Sunday night saw a successful final instalment of one of Scotland’s most innovative creative projects.
The volunteer-run Hidden Door collective specialises in revamping disused and often derelict buildings into bustling multi-arts venues. Now in its fourth year, the space chosen to receive the festival’s kiss of life this time is the decaying Leith Theatre. Once a stalwart of the Edinburgh International Festival in the 1960s, the venue, which first opened in 1932, also played host to bands like AC/DC, Thin Lizzy and Mott the Hoople down the years.
In what was surely a massive blow to the city’s arts scene, similar to the despair after the recent closures of Studio 24 and Electric Circus, the theatre ceased operation in 1988 and has been a refuge to Edinburgh’s pigeon population since. But now, thanks to the enthusiasm, hard work and perseverance of Creative Director, David Martin and his volunteers, this majestic space is once again open to the public.

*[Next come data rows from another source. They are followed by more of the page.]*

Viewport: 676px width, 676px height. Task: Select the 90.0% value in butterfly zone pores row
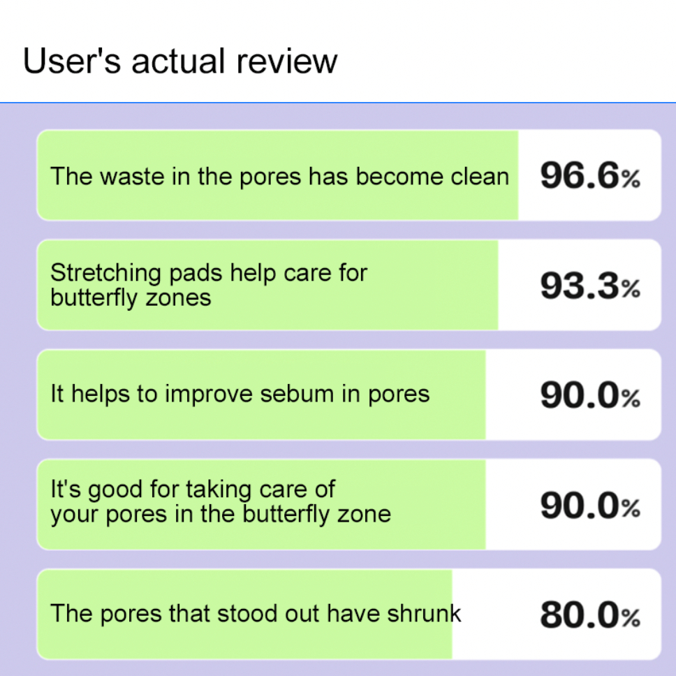coord(590,505)
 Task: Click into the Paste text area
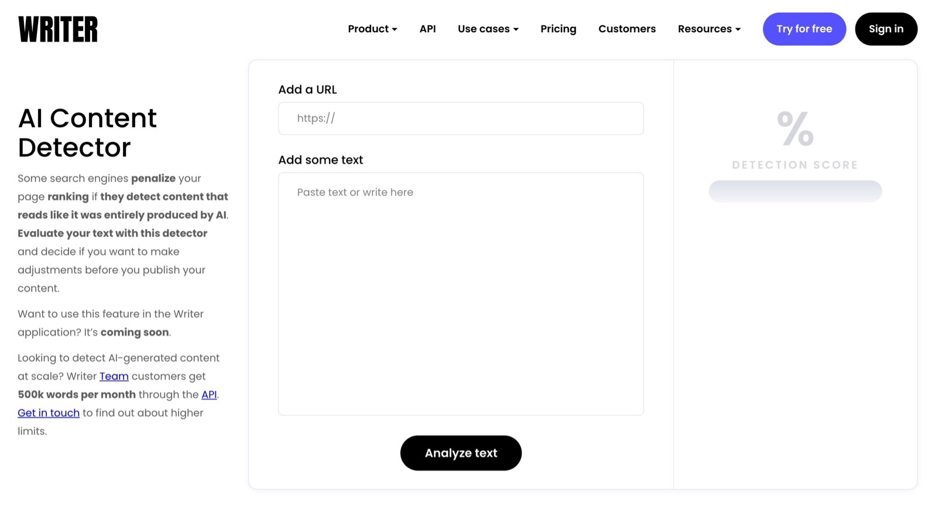[461, 293]
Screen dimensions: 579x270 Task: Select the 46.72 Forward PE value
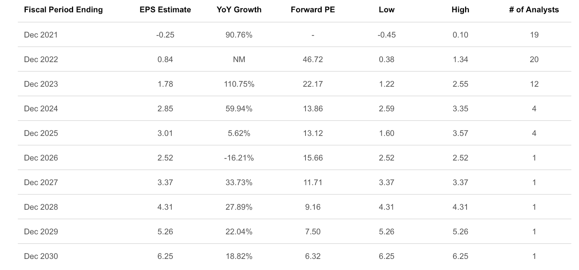click(313, 59)
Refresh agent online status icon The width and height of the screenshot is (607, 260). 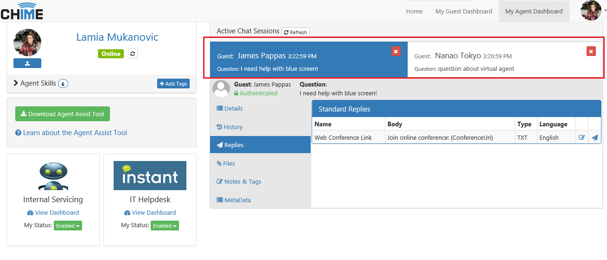(133, 54)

After a ten-day run packed with spoken word, music, art, theatre and cinema, the closing night was always going to be a special occasion. As teatime approaches, the smell of fresh seafood and other delights from the stalls outside waft through the grand entrance as attendees get their last peek at the various art installations situated in the maze above and below the theatre’s grand circle. A short while later the audience eventually converge in the main hall as the wondrous tones of Song Yuzhe fill the vast Art Deco space.

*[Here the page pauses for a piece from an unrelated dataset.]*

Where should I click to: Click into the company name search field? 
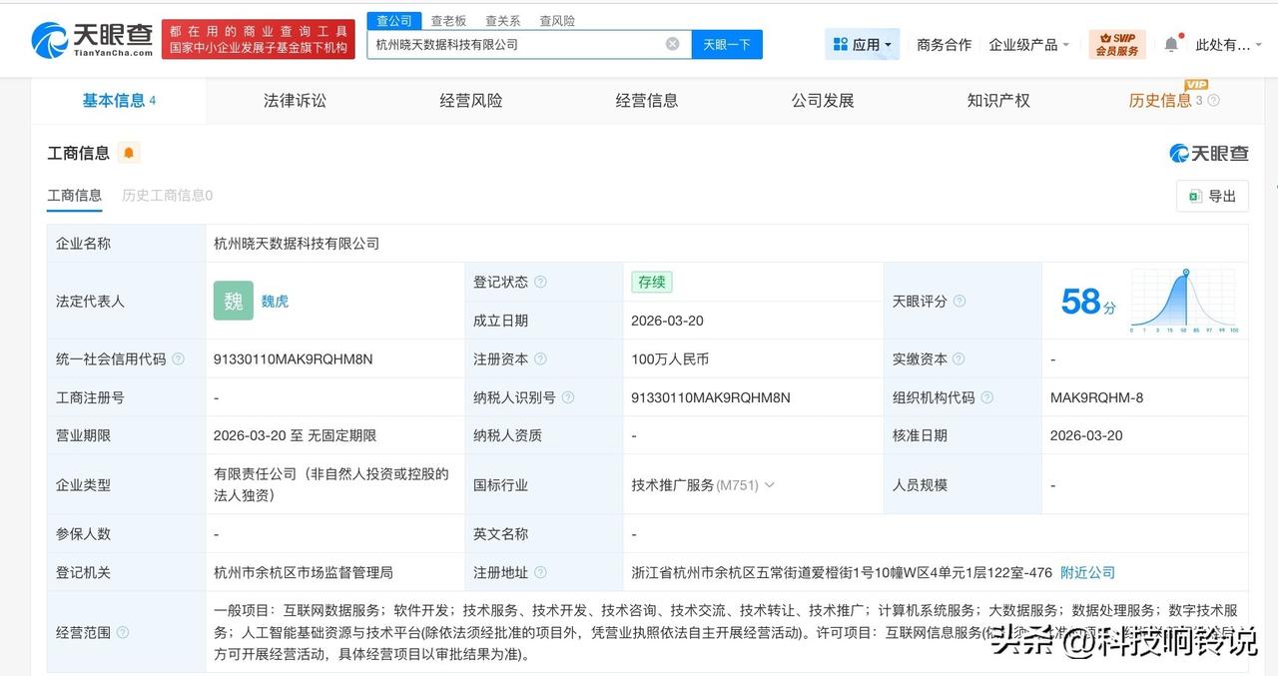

Hailing from North East China, Yuzhe is the founder of musical ensemble, Dawanggang. The group combine nomadic Chinese song with Yuzhe’s acquired taste for rock ‘n’ roll. Switching between electric guitar and what appeared to be an instrument akin to a banjo, Yuzhe creates a heady soundscape, aided by the impressive visuals and the oddness of the percussion on the backing track.
Next to sit beneath the crest of Leith which is adorned in plaster on the proscenium arch at the rear of the stage is Scottish Album of the Year winner, Kathryn Joseph. Perched at a vintage looking standup piano, Joseph’s light arpeggios reverberate off the peeling walls as hush descends. Her penetrating vocals reach even those sitting high up in the heavens as her angelic delivery cuts through with clarity.
“I’m feeling very very lucky” says Joseph with a tremble before she sails into another number from 2014’s ‘Bones You Have Thrown Me and Blood I’ve Spilled’ album. The audience are in definite agreement with her sentiments as her pained vibrato is soaked up by this historic space. With a final gasp, a beaming smile and a strike of the piano, Joseph skips off stage and we await the finale.
The brainchild of Jack Nissan, the Tinderbox Orchestra formed in 2010 as a small community orchestra with a different outlook to most. The vision was there from the start and over the past seven years the group has expanded to encompass charity, social enterprise and a range of youth arts programmes. The collective enables youngsters with disabilities and those without access to musical opportunities to get in a room with others who want to play. The result of all of this is a lovable bunch of musicians bursting with pride, confidence and talent.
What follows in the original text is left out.